**ABOUT THIS TASK:** Type out all the records word for word. Any pictures are to be left out.

Collection entries:
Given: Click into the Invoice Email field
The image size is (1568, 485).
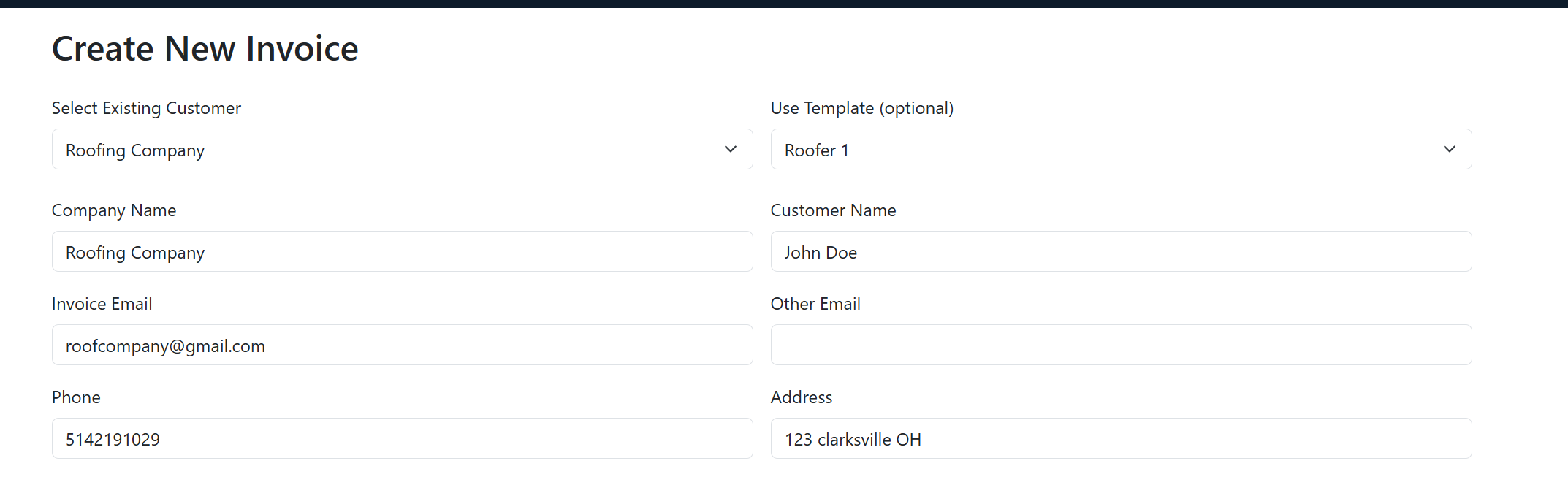Looking at the screenshot, I should tap(402, 345).
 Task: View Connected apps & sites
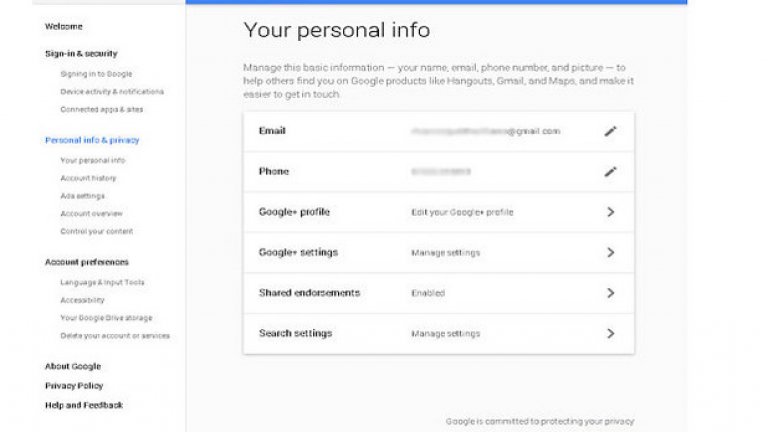pos(101,109)
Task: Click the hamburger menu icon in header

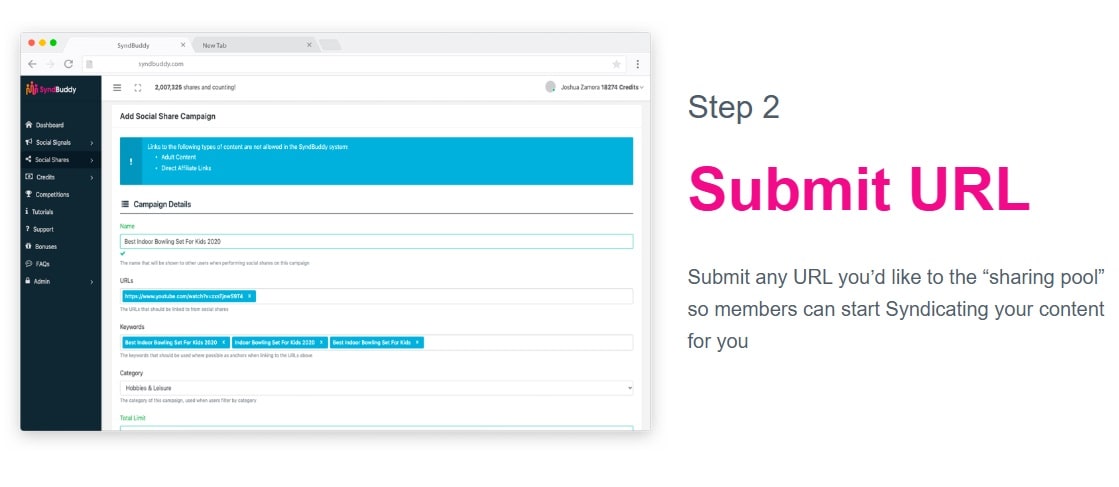Action: [x=117, y=88]
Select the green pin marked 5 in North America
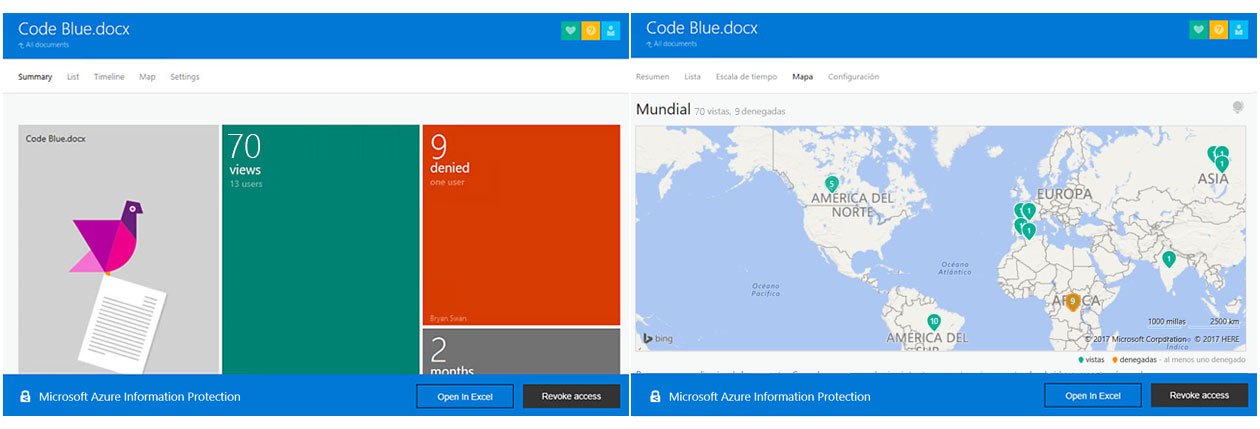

**ANSWER BOX:**
Given: Click into the Invoice Email field
The image size is (1568, 485).
Looking at the screenshot, I should tap(402, 345).
 Task: View Connected apps & sites
pos(101,109)
Task: Click the hamburger menu icon in header

Action: [x=117, y=88]
Select the green pin marked 5 in North America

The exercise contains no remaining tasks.